DIRECTIONS:
The required copy runs from the first line of the material through the line containing "Screen dimensions: 1568x726", exactly as written and without pictures.

EXERCISE MATERIALS:
· · · ·
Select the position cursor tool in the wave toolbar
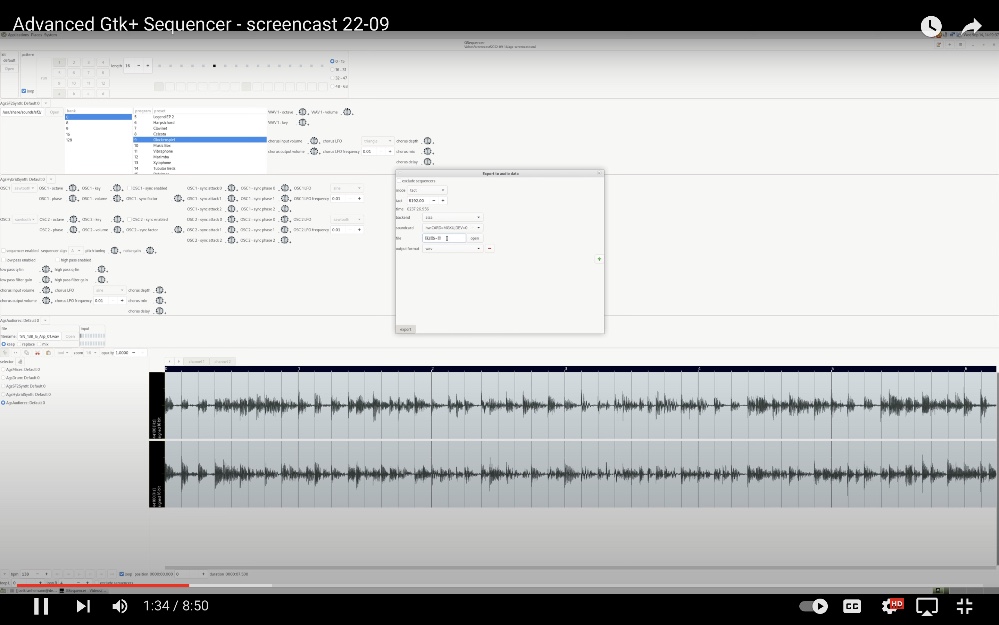Screen dimensions: 999x625 pos(6,352)
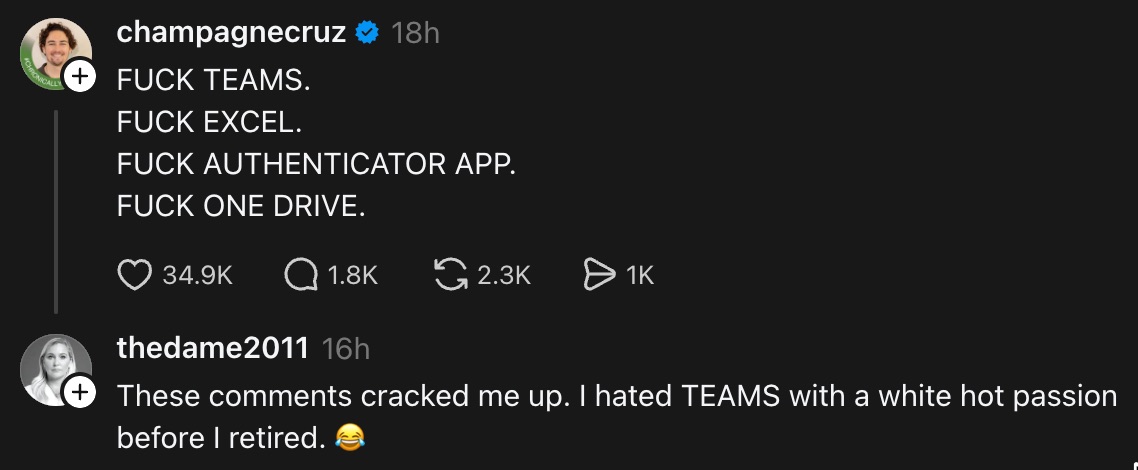The height and width of the screenshot is (470, 1138).
Task: Click the 18h post timestamp
Action: click(415, 33)
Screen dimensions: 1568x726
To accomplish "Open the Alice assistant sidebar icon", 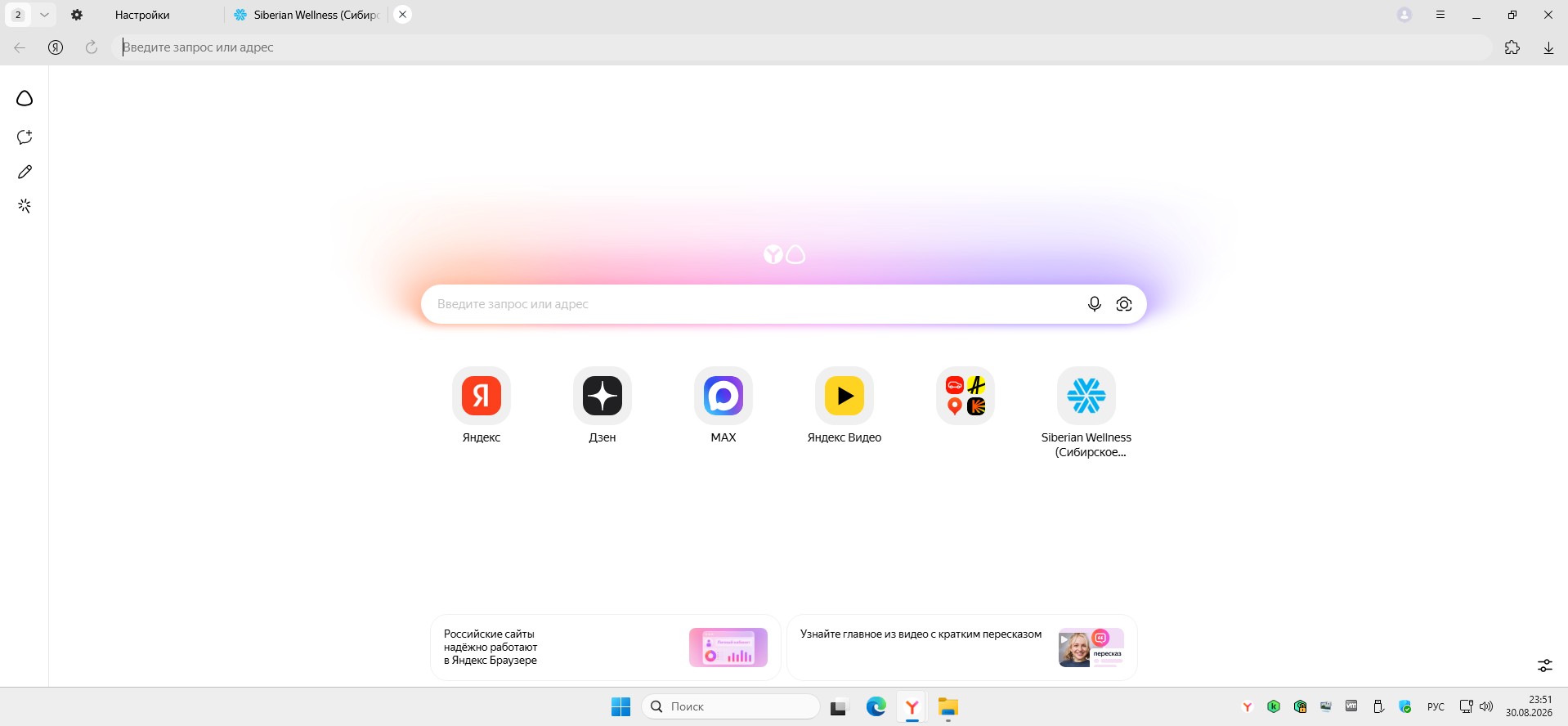I will pyautogui.click(x=25, y=98).
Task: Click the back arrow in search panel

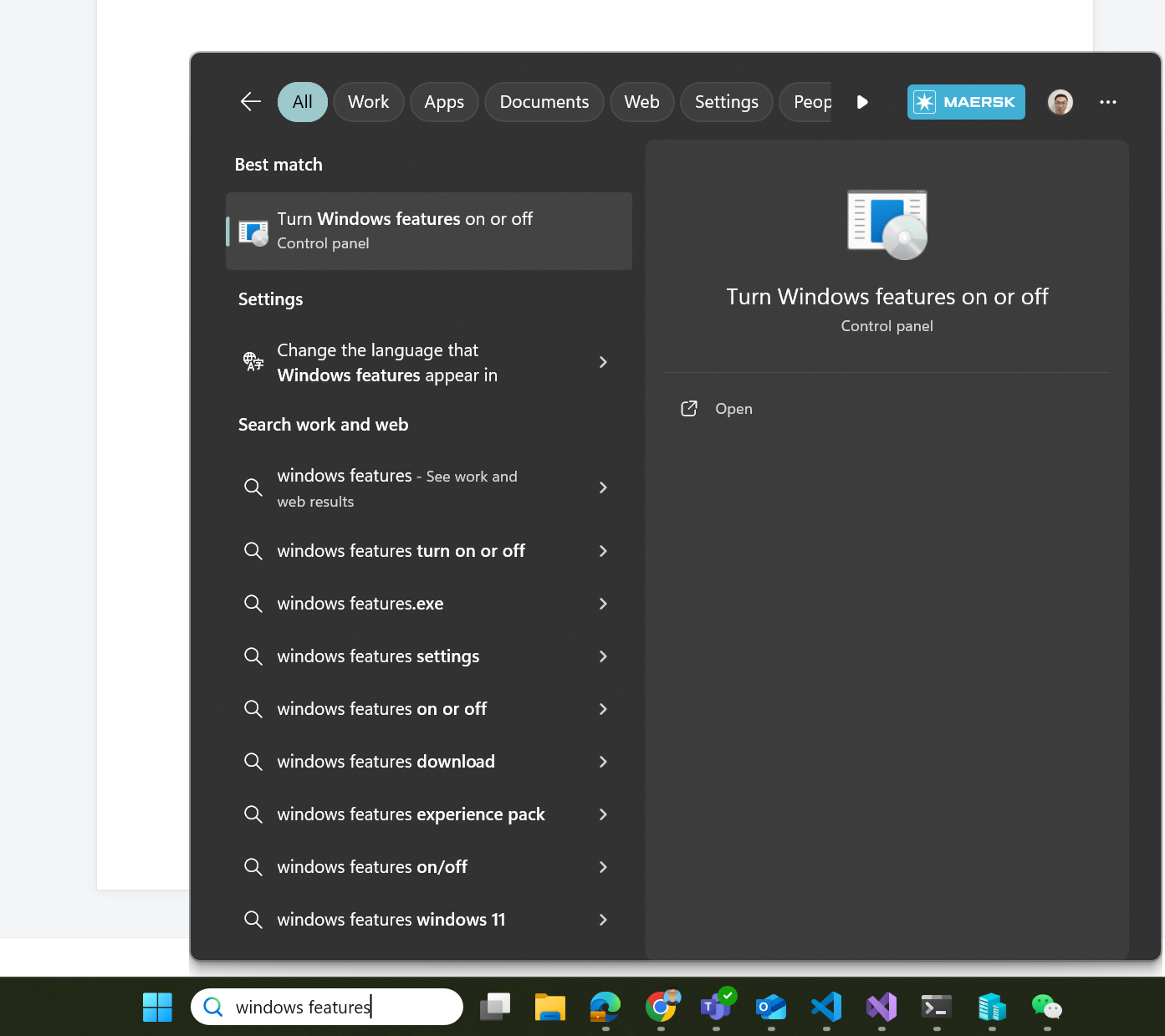Action: [251, 102]
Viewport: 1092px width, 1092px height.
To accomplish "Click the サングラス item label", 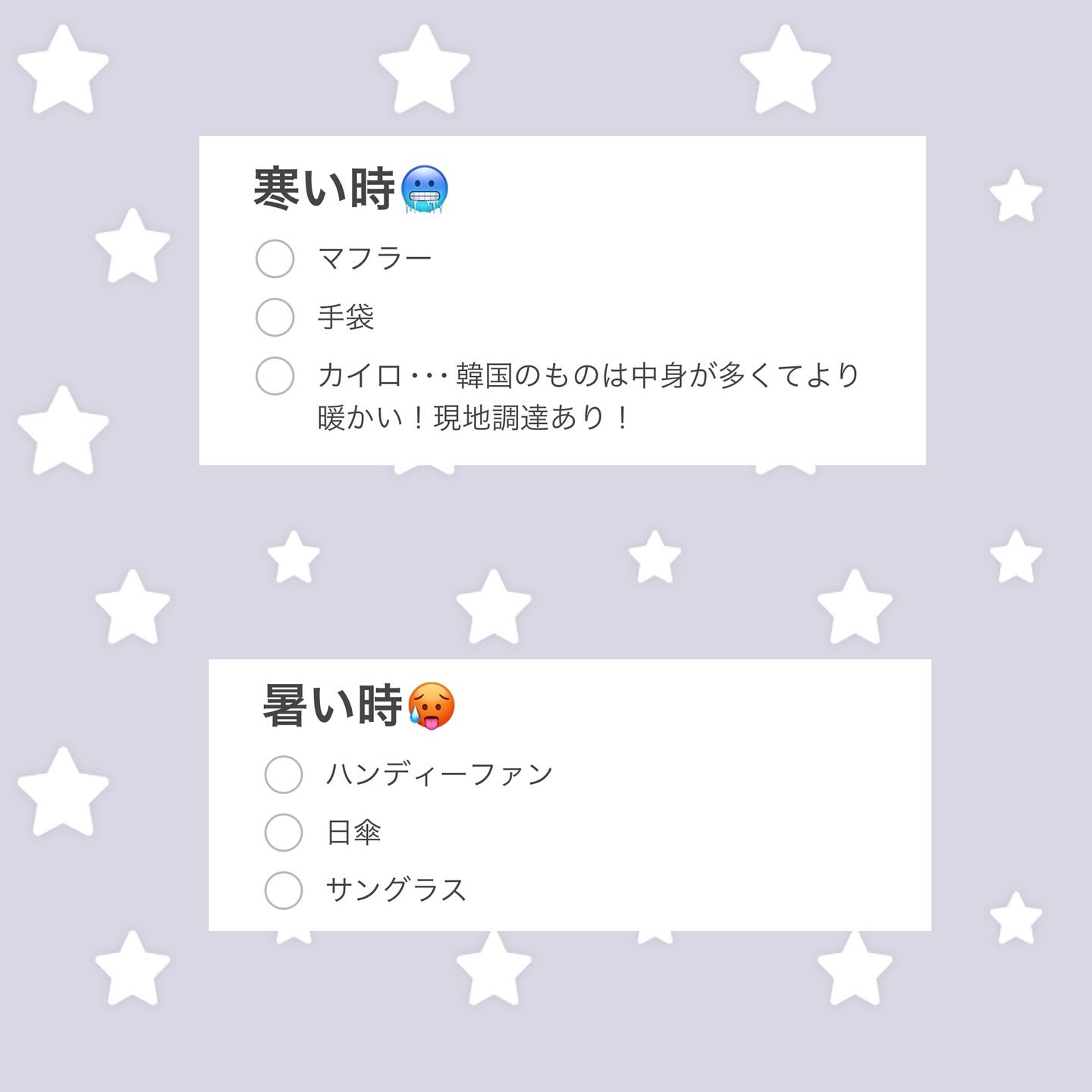I will point(396,890).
· · · ·
ANSWER SECTION:
Select the position cursor tool in the wave toolbar
Screen dimensions: 999x625 pos(6,352)
The height and width of the screenshot is (470, 1138).
Task: Click the 18h post timestamp
Action: click(415, 33)
Screen dimensions: 1568x726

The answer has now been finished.